*** Opening of DATA PROVIDED ***

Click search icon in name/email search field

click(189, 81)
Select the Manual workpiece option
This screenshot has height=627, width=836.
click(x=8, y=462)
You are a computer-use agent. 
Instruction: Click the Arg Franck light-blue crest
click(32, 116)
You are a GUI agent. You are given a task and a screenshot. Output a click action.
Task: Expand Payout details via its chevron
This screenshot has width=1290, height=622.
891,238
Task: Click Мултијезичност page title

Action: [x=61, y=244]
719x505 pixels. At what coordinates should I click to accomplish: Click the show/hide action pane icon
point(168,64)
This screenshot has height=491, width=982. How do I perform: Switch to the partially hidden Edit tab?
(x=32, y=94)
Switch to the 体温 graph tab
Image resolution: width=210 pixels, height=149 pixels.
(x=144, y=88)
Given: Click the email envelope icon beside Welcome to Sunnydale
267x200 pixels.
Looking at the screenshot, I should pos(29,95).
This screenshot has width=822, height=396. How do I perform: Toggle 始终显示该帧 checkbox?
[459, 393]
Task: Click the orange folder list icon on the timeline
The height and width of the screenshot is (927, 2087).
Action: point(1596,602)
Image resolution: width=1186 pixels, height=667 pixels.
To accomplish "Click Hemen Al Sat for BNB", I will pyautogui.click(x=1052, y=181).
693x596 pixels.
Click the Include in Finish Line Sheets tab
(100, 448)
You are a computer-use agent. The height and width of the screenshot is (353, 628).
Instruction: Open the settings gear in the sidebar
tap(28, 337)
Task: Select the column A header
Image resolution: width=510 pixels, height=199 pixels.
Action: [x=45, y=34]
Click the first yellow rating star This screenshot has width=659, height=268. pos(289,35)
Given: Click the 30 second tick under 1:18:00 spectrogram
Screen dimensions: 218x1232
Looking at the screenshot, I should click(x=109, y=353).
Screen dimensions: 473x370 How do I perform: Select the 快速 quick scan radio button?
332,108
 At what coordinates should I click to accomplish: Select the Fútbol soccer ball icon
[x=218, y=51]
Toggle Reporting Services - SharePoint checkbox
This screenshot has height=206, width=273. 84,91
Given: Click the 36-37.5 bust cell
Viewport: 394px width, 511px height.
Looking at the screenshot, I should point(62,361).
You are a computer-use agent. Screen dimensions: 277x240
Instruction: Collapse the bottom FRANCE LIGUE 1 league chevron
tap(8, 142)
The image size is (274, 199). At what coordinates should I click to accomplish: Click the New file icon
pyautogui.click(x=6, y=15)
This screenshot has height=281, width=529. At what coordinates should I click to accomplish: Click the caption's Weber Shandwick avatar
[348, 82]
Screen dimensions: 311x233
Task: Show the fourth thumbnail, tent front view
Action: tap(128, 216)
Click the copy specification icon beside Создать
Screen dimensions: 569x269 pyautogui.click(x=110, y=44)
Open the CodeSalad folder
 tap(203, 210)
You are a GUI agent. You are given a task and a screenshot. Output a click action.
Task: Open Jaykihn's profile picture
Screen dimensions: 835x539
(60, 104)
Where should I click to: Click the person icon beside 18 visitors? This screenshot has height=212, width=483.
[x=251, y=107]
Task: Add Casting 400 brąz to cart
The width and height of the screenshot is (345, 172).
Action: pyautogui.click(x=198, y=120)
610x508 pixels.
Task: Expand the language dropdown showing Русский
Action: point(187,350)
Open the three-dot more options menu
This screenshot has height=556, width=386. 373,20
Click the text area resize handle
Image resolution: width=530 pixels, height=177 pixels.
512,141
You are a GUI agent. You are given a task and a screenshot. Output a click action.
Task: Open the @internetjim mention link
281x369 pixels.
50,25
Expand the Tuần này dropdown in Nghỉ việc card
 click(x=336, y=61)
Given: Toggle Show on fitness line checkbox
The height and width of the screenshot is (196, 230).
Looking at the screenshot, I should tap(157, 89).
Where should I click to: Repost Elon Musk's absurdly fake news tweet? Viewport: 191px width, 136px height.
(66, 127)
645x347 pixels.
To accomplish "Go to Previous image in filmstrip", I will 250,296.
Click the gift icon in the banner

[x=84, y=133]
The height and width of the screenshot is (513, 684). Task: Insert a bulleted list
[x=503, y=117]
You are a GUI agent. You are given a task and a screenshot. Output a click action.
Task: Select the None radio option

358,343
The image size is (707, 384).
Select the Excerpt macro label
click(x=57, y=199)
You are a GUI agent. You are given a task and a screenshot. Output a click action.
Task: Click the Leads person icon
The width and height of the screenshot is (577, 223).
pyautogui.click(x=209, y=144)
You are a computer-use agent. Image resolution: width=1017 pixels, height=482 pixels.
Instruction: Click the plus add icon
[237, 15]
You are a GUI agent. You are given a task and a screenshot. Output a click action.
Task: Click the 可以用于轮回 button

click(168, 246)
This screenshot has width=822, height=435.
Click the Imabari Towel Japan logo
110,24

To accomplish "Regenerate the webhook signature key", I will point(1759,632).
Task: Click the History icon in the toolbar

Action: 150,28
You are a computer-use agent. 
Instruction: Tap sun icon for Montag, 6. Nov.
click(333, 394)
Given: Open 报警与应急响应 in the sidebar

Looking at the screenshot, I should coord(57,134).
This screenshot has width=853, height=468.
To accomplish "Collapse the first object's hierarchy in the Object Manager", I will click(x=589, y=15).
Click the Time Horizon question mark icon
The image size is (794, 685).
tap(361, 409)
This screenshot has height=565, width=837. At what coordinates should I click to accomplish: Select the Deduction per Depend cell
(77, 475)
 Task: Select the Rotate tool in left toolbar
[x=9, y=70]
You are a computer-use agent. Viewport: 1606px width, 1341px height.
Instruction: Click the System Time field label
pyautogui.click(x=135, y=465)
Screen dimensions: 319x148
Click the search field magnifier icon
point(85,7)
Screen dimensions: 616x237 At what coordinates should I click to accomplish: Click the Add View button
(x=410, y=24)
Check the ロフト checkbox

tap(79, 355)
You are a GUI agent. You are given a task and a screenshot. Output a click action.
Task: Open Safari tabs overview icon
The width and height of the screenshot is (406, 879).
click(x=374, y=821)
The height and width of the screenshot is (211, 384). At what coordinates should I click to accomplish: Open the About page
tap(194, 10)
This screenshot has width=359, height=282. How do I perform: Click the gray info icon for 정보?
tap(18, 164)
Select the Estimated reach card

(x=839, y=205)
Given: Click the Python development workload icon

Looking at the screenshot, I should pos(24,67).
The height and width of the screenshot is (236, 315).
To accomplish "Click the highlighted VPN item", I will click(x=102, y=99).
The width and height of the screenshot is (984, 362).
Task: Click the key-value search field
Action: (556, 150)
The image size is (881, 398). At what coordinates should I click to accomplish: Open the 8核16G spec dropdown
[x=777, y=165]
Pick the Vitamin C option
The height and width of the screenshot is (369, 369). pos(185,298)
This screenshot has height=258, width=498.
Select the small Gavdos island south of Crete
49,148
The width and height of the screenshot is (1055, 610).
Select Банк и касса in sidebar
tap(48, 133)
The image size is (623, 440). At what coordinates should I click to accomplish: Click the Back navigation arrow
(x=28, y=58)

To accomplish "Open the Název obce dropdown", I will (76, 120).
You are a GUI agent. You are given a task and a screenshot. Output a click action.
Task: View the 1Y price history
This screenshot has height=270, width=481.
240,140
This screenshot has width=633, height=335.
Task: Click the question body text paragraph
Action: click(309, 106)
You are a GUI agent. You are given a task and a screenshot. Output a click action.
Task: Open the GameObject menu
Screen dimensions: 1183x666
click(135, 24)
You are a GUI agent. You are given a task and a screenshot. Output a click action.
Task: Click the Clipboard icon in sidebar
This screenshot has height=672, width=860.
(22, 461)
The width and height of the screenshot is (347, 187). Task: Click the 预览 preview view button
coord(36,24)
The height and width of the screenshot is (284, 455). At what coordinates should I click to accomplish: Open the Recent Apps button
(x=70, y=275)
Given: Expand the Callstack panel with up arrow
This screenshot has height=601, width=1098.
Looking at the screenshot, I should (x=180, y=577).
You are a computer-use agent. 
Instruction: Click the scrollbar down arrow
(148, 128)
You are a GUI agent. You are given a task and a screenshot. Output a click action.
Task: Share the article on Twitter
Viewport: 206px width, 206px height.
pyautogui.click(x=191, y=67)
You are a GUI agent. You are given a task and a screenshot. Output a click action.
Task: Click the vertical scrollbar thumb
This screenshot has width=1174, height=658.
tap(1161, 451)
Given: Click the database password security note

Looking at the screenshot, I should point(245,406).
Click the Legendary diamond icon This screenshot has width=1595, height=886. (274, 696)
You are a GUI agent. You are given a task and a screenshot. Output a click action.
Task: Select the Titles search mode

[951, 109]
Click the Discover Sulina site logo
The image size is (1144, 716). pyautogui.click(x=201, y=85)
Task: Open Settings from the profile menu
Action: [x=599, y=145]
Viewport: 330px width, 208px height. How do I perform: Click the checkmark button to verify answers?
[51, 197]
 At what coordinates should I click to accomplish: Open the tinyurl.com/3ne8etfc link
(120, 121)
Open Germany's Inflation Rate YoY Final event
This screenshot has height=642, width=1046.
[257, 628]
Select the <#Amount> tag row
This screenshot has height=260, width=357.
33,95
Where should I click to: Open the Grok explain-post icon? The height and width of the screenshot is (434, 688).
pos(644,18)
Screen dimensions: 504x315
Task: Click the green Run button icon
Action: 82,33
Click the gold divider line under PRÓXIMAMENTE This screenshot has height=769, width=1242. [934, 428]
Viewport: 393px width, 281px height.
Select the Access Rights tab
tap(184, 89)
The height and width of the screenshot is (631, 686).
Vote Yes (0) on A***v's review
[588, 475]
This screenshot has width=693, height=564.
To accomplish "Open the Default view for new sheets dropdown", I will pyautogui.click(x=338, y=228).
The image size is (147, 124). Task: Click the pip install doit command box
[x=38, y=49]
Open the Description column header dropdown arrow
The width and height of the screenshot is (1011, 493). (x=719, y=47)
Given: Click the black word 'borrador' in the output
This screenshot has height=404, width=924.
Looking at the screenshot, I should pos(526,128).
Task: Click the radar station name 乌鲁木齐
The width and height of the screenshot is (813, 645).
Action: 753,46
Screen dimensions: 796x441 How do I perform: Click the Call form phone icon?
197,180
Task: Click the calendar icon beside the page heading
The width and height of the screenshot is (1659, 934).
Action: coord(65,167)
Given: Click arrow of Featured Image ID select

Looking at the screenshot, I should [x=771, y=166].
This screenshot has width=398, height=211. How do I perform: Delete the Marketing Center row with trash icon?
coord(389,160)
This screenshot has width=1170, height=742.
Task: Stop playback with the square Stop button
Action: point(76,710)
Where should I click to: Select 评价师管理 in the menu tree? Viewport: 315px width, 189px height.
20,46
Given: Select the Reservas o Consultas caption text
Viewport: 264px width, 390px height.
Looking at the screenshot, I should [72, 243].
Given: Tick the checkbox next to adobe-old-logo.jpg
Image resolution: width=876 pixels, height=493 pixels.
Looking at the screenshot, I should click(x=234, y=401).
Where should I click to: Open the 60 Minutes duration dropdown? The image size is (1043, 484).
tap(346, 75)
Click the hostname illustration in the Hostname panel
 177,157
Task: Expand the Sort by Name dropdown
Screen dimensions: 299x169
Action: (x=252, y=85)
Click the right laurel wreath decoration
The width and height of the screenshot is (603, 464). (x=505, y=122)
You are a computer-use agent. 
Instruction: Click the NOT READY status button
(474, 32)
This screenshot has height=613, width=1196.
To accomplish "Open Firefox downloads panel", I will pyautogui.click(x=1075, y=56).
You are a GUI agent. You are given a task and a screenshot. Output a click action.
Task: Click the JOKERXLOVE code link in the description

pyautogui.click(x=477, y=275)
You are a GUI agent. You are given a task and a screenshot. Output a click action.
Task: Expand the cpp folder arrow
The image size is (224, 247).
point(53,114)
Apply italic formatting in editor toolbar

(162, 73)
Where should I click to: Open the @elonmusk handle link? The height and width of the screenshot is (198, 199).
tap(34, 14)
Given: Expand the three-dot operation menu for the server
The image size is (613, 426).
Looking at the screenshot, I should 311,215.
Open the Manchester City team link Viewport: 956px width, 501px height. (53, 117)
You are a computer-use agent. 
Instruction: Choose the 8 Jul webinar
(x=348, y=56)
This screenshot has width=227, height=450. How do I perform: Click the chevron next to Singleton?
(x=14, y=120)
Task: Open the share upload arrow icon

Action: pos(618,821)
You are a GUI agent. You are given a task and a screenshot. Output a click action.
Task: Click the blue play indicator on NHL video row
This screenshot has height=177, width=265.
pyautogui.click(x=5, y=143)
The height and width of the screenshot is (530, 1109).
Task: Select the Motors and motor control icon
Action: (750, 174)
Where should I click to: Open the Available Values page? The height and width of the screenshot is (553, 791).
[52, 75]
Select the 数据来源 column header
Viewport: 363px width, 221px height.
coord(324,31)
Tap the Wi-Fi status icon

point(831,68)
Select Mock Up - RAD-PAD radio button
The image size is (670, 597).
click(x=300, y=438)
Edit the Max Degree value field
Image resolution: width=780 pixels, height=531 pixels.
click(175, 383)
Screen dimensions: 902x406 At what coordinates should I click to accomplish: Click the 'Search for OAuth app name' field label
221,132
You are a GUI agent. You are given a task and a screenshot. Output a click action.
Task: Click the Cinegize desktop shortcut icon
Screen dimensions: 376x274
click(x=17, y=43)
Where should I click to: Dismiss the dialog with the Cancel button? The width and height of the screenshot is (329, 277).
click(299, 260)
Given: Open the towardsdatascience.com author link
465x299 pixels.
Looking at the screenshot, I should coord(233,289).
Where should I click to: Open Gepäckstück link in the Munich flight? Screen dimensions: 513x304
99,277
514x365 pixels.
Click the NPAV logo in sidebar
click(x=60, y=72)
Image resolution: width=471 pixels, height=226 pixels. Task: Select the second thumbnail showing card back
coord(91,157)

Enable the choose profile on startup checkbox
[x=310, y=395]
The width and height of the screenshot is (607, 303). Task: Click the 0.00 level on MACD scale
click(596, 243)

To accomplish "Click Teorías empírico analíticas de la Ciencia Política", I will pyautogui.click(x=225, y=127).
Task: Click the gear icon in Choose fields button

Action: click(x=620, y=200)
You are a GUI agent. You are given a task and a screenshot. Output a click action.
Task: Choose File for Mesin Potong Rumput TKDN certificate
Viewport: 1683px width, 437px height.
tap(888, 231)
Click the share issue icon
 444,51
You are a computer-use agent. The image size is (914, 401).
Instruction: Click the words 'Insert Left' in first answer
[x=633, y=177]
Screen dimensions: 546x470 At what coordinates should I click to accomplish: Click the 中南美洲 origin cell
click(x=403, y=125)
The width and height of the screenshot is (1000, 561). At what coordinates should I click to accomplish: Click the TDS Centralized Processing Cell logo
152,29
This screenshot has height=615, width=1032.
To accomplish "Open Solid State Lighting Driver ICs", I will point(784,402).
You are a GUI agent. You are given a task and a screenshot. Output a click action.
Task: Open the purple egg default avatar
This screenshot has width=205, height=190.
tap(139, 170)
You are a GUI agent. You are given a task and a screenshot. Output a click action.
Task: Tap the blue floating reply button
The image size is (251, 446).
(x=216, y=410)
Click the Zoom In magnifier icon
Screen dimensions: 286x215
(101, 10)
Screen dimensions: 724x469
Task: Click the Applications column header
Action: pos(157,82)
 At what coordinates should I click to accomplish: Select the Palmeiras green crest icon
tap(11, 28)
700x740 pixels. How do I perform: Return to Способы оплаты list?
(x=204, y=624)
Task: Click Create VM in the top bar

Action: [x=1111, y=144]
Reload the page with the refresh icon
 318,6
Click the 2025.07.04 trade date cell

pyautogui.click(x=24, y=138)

*** Close of DATA PROVIDED ***

### EXERCISE DETAILS
Every line of the material that includes the word "under" needs to be copied.

### EXERCISE OUTPUT
Given: Click the 30 second tick under 1:18:00 spectrogram
Click the gold divider line under PRÓXIMAMENTE This screenshot has height=769, width=1242. [934, 428]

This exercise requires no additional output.